### Passage provided
Ravi also discloses machine learning models for processing common and compute-intensive parts of machine learning training or production, i.e., inference, workload (Ravi - Figs.1-5, ¶ [105]-[106]), furthermore, encoders such as the projection functions are each encoded as sparse matrices (Ravi - ¶ [15]). However, Ravi is silent about a decoder model; although the use of the decoder is well known in the art as described below in one of many class G06F/704 references. In the same field of communication technology, Malon discloses systems and methods for words representation in a neural probabilistic language model (Malon – Fig.1, Original Language Model 12, Figs.2-9, Abstract, ¶ [24]), wherein the system uses a recursive neural network that includes a decoder 106 (Malon – Fig.5, D (decoder) 106, Fig.6 depicted an exemplary training process, and Fig.8 depicted an example for the operation of the decoders, ¶ [31]-[32], [38]), and configured to receive the trained for reconstruction, the reconstructed feature vectors and the originals, and ¶ [41], the decoder D is restored the inputs from the compressed vector). Malon further teaches advantages include using meaning representations of the questions and supporting sentences to be free from explicit rules, question and answer types, and exact string matching (Malon – ¶ [11]).
Since Ravi and Malone are analogous in the art because they are from the same field of endeavor, it would have been obvious to one of ordinary skill in the art before the effective filing date of the invention to use the known technique of a decoder in a neural network. One of ordinary skill in the art would have recognized that the results of the combination were predictable since the use of that known technique provides the rationale to arrive at a conclusion of obviousness. See KSR International Co. v. Teleflex Inc., 82 USPQ2d 1385 (U.S. 2007).
In addition, it would have been obvious to a person of ordinary skill in the art before the effective filling date of the claimed invention to modify Ravi by providing the above Malone described features, the combination of the disclosures taken as a whole suggests that incorporated the decoder would enhancement Ravi’s projection neural network system for the purpose of freedom from explicit rules, types, and exact string matching, as per teachings of Malon.

As for claims 17-18, Ravi and Malon disclose wherein learning, by the one or more computing devices, the one or more parameter values for the one or more  jointly training of the projection neural network 102 and the trainer network 306, and see Malon – Figs.1-9, ¶ [41]-[52], decoder and encoder are trained together to minimize reconstruction error), by the one or more computing devices, the projection network and the decoder to maximize a probability of each respective reconstructed input matching the corresponding example input on a token-by-token basis (Malon – Figs.1-9, ¶ [21]-[23], when applied recursively, starting with token vectors from a neural probabilistic language model, ¶ [41]-[52], decoder and encoder are trained together to minimize reconstruction error, and  ¶ [59], matching the language input on a token-by-token basis such as extract answers from support sentences by classifying each token as a word to be included in the answer or not), and further comprising, after learning the one or more parameter values: providing, by the one or more computing devices, the projection network for use as a transferable natural language representation generator (Ravi – Figs.1-4, Fig.5, Provide the Trained Values of the Network Parameters for use in Processing Network Inputs – 516, ¶ [42], input in one language and outputting scores for estimated likelihood proper translation into other language, ¶ [91], [93], the projection network (i.e., as defined by the trained values of the projection network parameters) may be deployed to a resource constrained environment (e.g., a mobile device), and ¶ [105]-[110], for production, integrated .

### Data section
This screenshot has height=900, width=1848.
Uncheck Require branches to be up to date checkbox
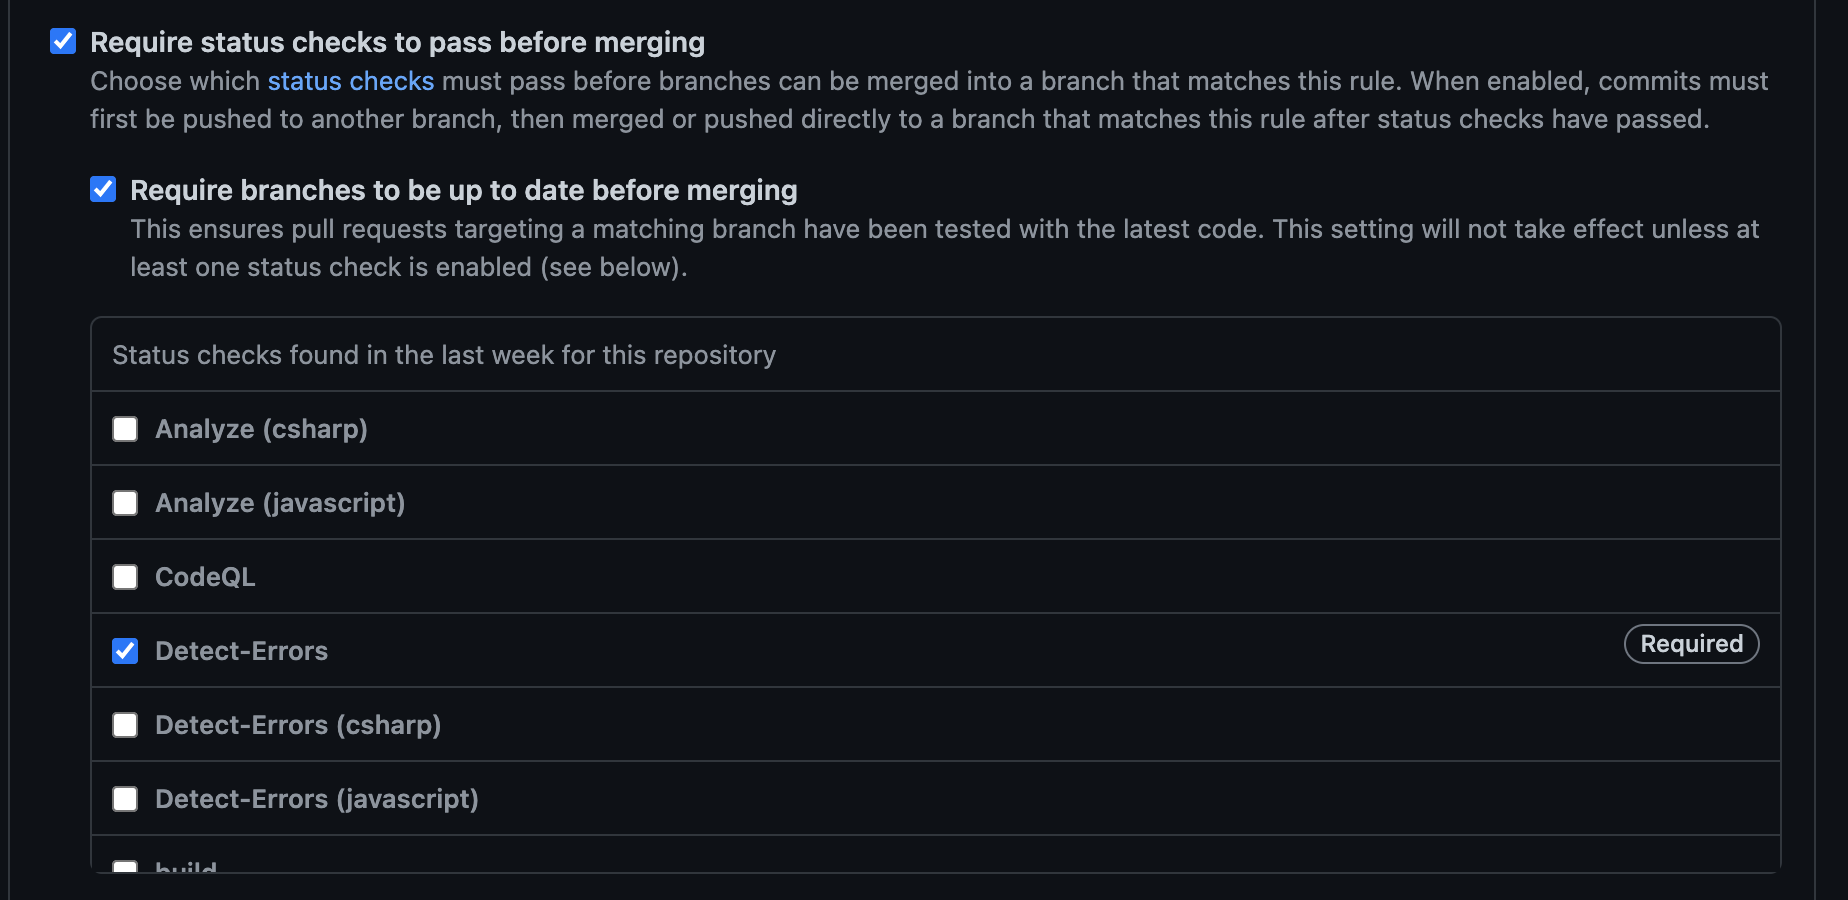(x=103, y=189)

### Task list
1. According to the patent rejection passage, which court decision is cited to support the conclusion of obviousness?
2. Pick up the patent rejection passage at the point where it stops and continue it in the same style.

### Answers to each task
1. KSR International Co. v. Teleflex Inc., 82 USPQ2d 1385 (U.S. 2007).

2.
Claims 5-6, and 19-20 are rejected under 35 U.S.C. 103 as being unpatentable over Ravi in view of HASHIMOTO et al. (US-PGPUB 2018/0121799 A1 hereinafter “HASHIMOTO”).

As for claims 5-6, Ravi disclose everything claimed as applied above (see claim 1 above). Ravi also discloses the pre-trained projection network was previously trained (Figs.1-2, Fig.3, 300, Training Data 304, Training Input 302, Trainer Network 306, Projection Network 102, Figs.4-5) as the projection neural network configured to receive an input word and to predict a plurality of context words surrounding the input word (Figs.1-5, ¶ [42], input to the projection neural network 102 is a sequence of text “words” to estimate likelihood “predict” the set of pieces of text “a plurality of context words surrounding the input word” is a proper translation of the input text, and ¶ [43], [45]), wherein the projection neural network was trained using an objective function that includes a regularization term that provides a penalty that has a magnitude that is positively correlated with a sum of a cosine similarity between the respective intermediate representations produced by the projection network for each pair of words in a training batch (Ravi - Figs.1-5, ¶ [66] a positive objective function such as projection vectors results in positive values, and outputs value 1 in response to receiving a positive input, and ¶ [67], a locality sensitive hashing 
	Ravi does not explicitly disclose a skip-gram model; although the use of the skip-gram-model is well known in the art as described below in one of many class G06F/704 references.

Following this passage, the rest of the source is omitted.